Segment Open
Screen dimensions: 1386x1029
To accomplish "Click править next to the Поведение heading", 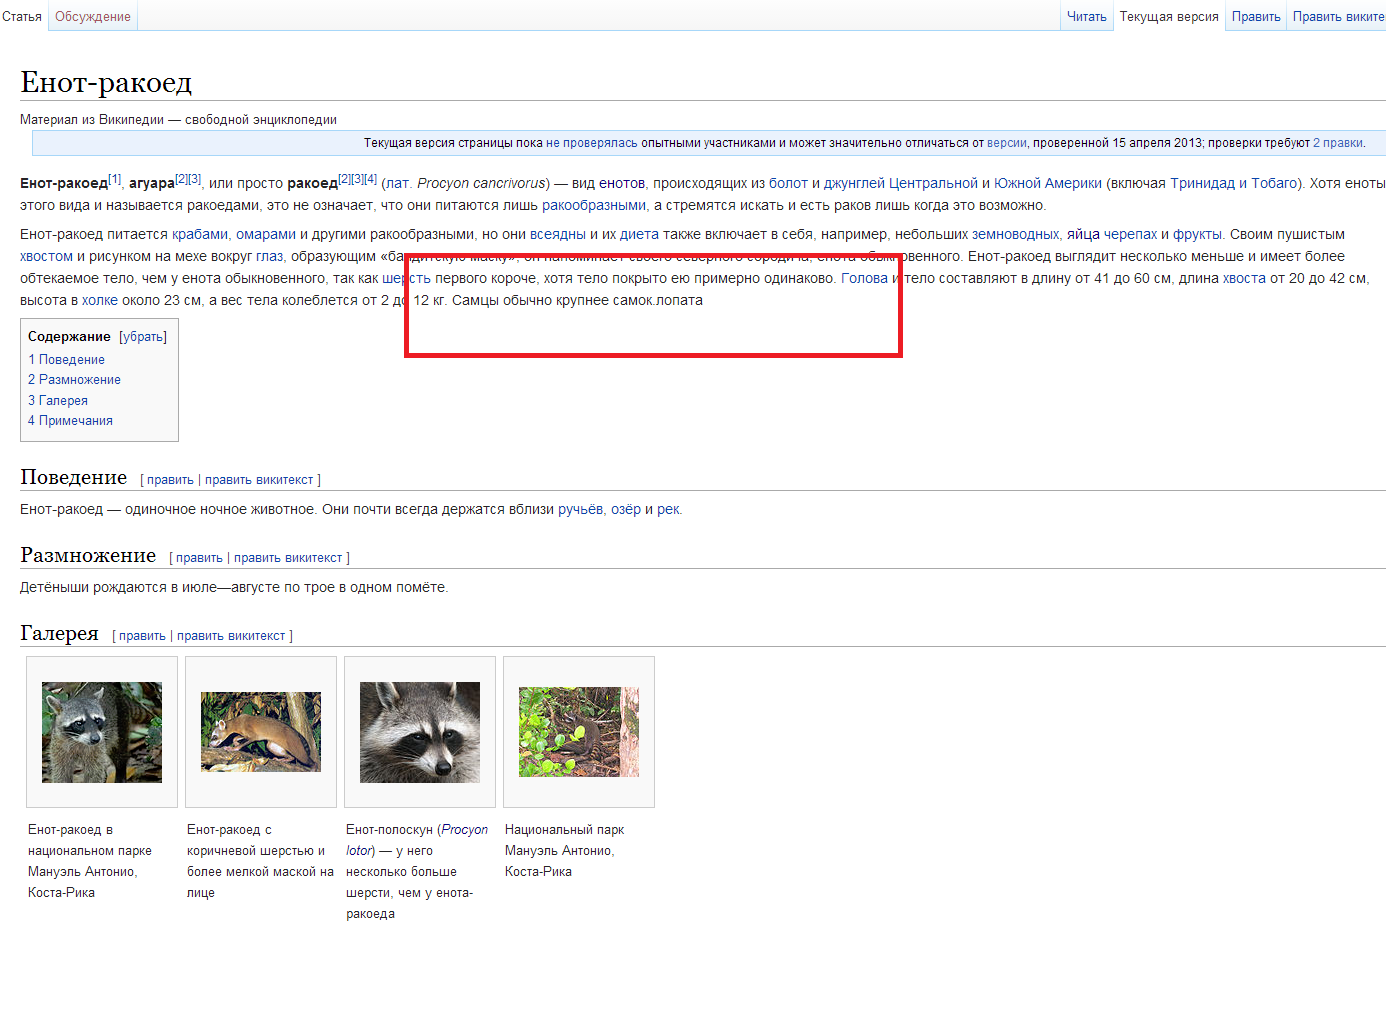I will pyautogui.click(x=170, y=480).
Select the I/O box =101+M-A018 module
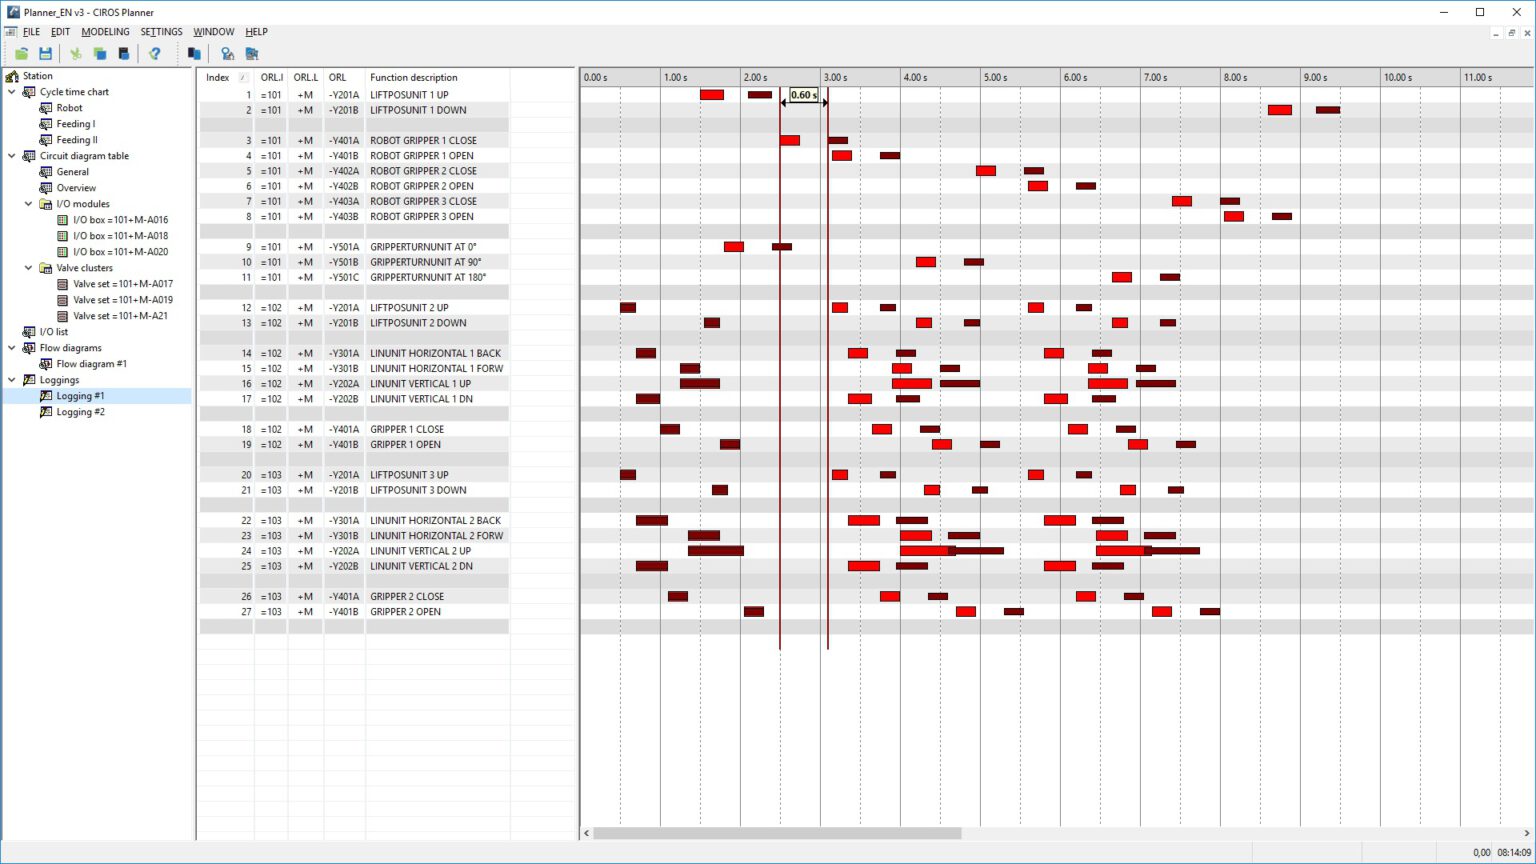The image size is (1536, 864). [x=119, y=236]
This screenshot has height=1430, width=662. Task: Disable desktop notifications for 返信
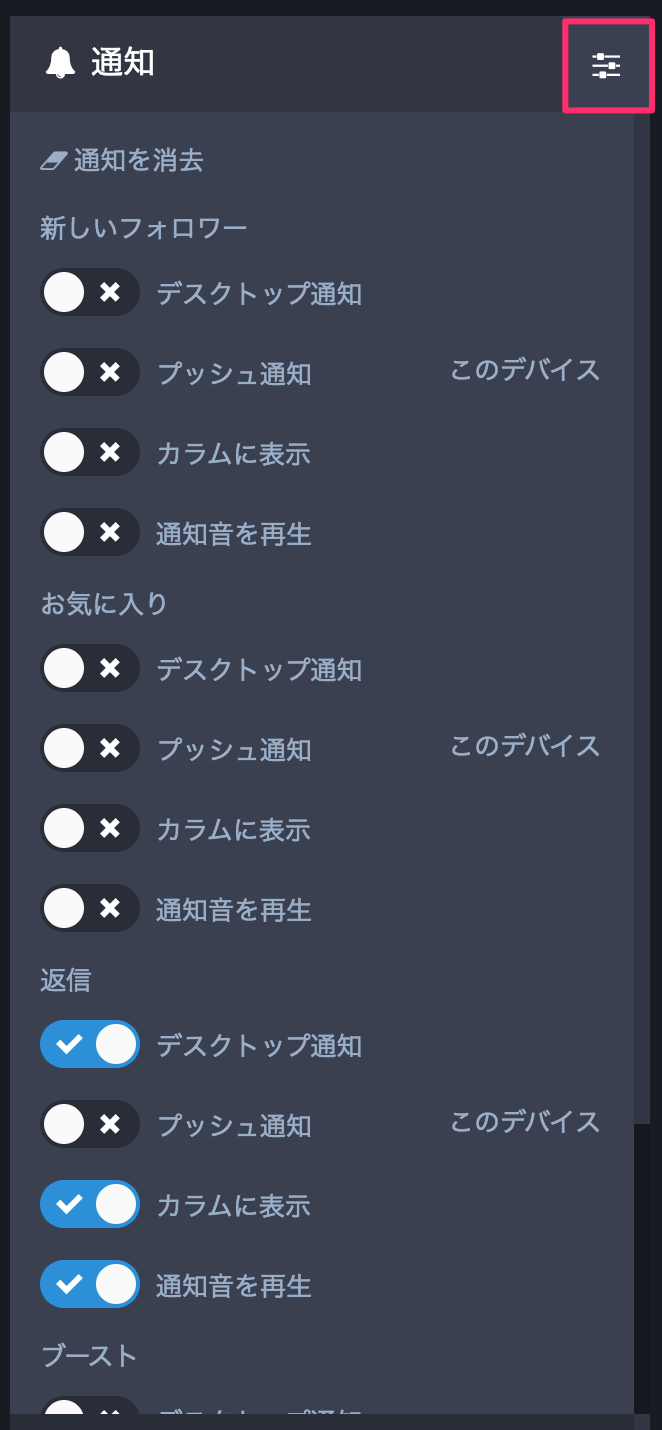point(90,1044)
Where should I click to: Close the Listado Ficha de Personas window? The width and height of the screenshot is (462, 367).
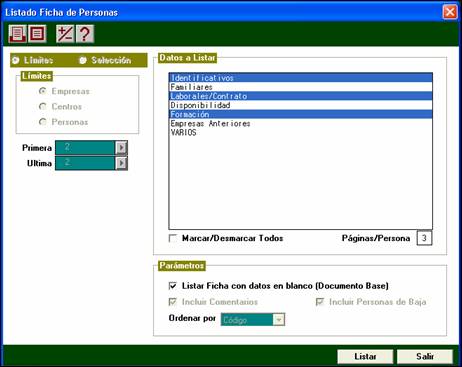click(450, 12)
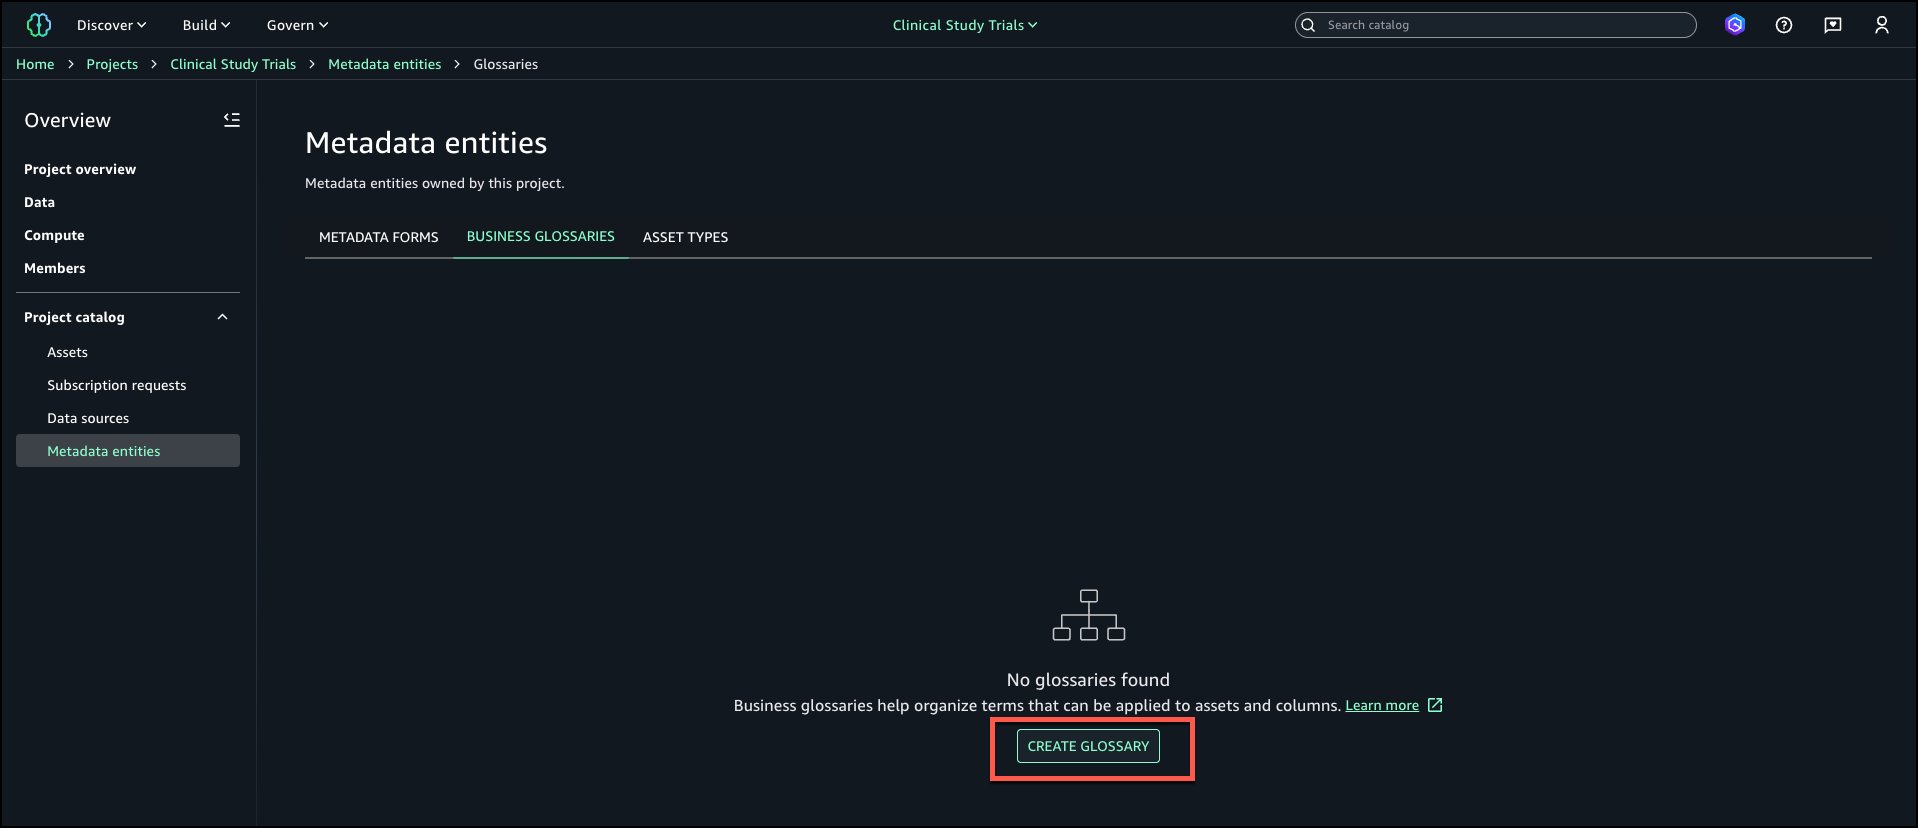Open the Learn more link
The height and width of the screenshot is (828, 1918).
1381,706
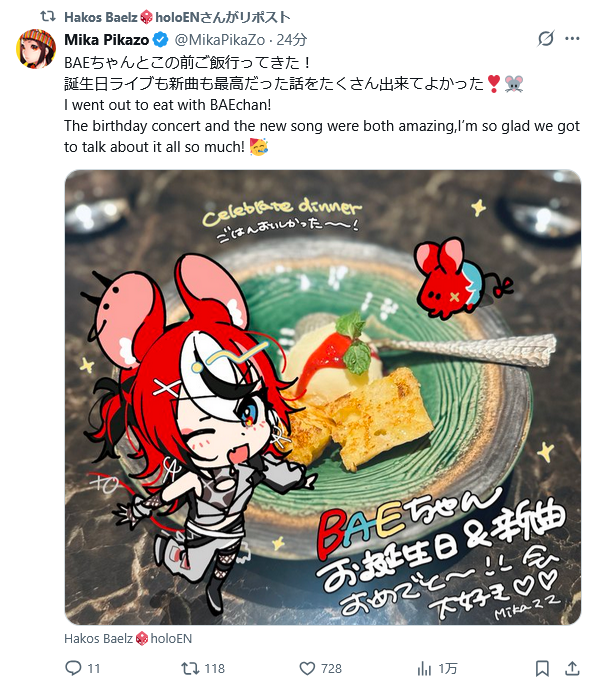
Task: Bookmark this post
Action: (x=542, y=668)
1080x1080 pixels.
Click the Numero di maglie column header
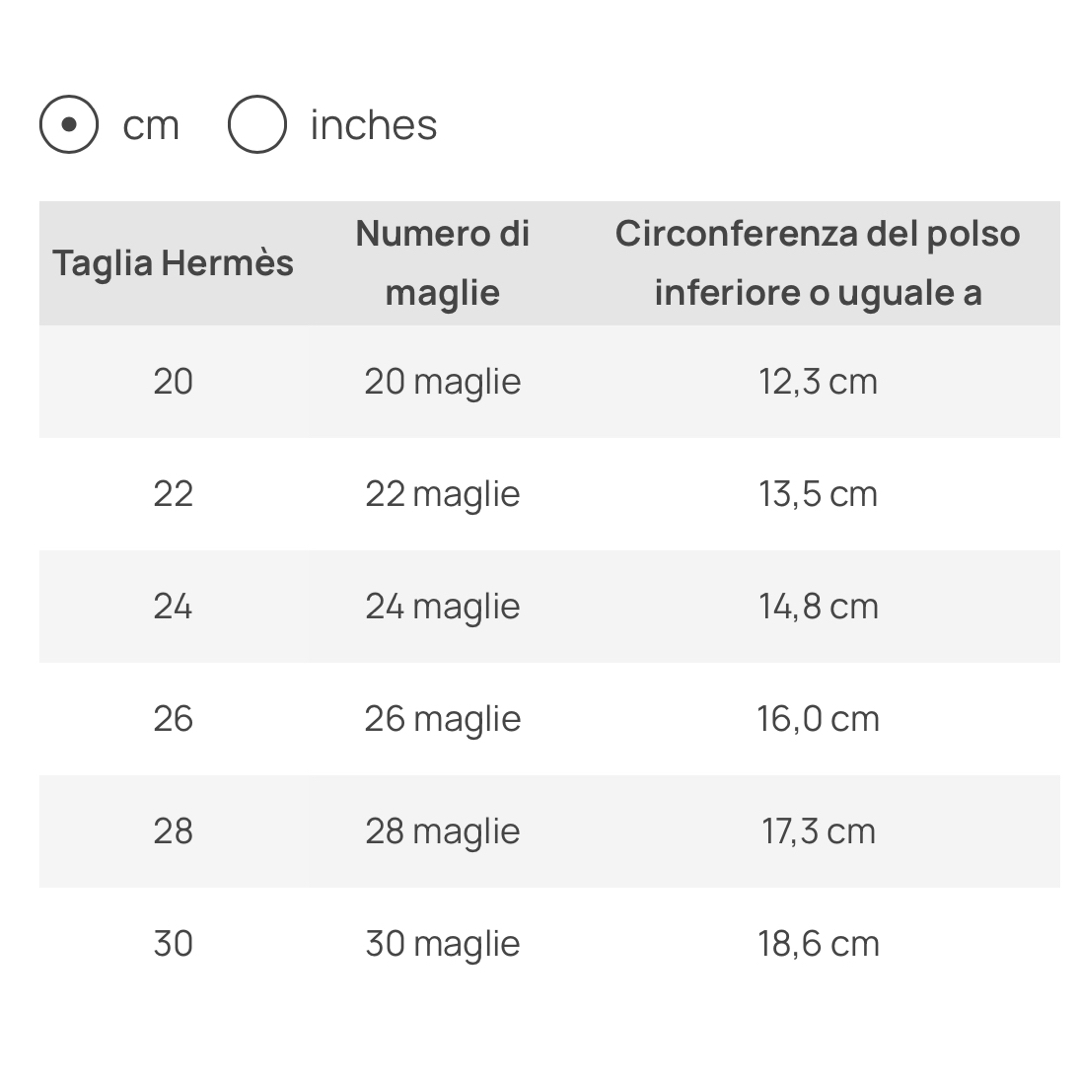(x=442, y=263)
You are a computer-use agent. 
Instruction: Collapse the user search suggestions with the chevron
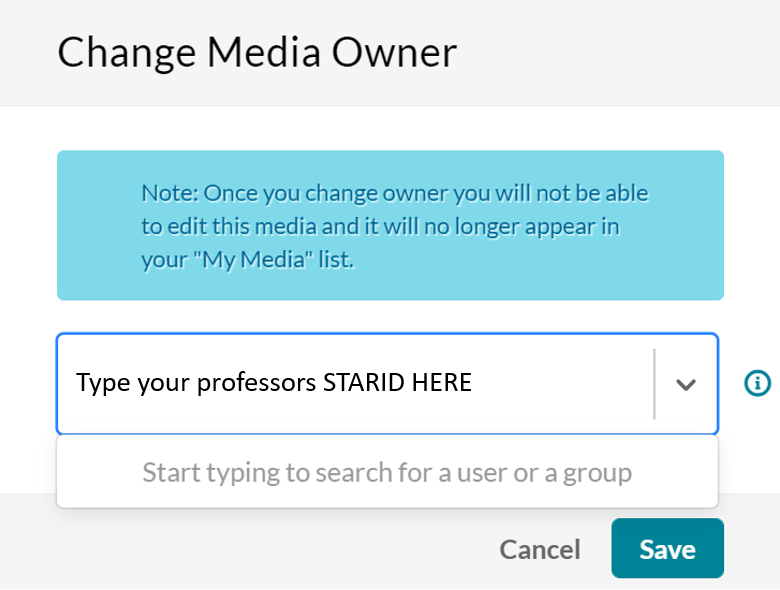(685, 384)
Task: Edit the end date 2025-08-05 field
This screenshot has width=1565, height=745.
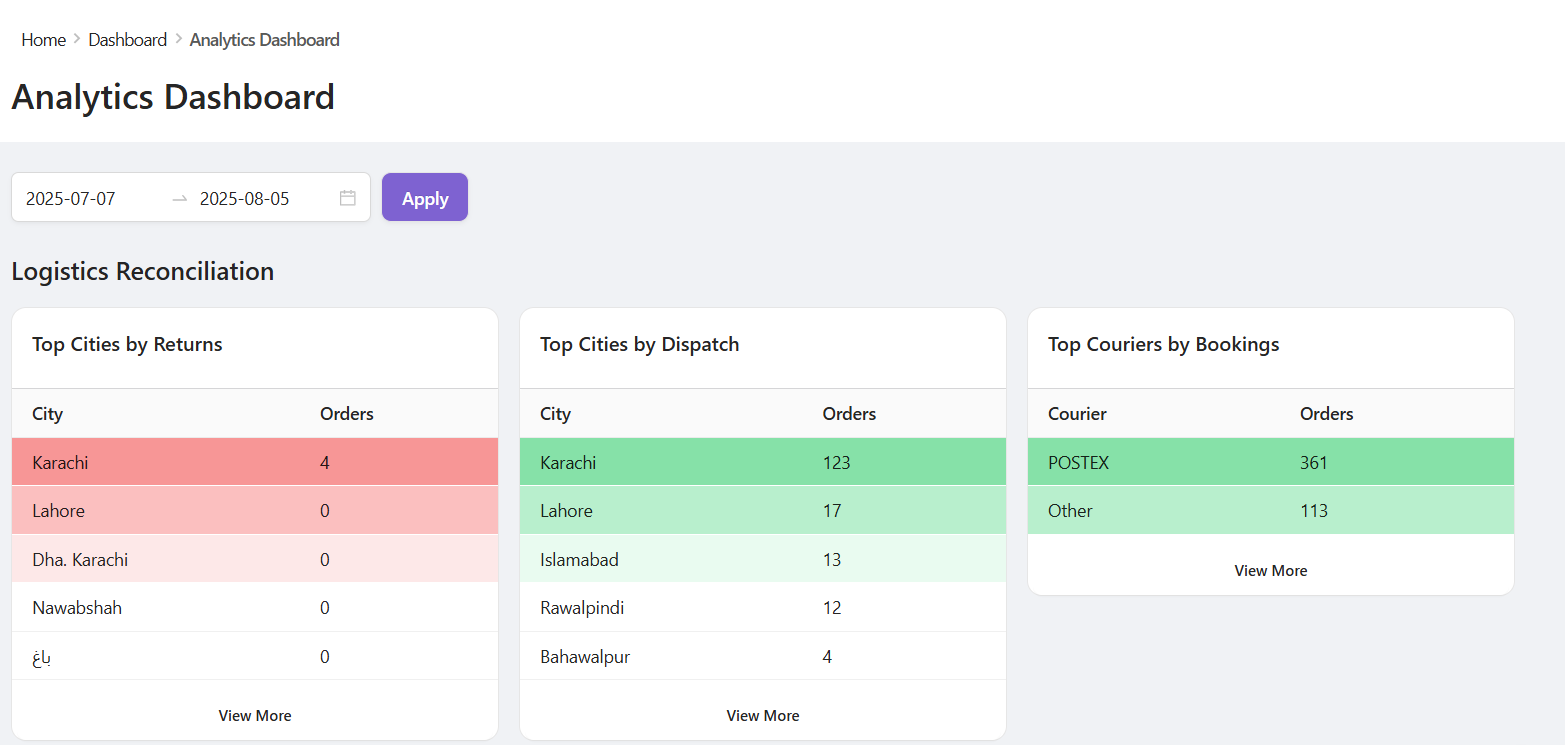Action: (260, 198)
Segment Closed
• Your objective
The answer must be an exact copy of the lines from the one with "Instruction: Collapse the" through the final line above, both ends included, and nothing else; pictures stay out.

• Answer area
Instruction: Collapse the user search suggestions with the chevron
(685, 384)
Task: Edit the end date 2025-08-05 field
This screenshot has width=1565, height=745.
Action: (260, 198)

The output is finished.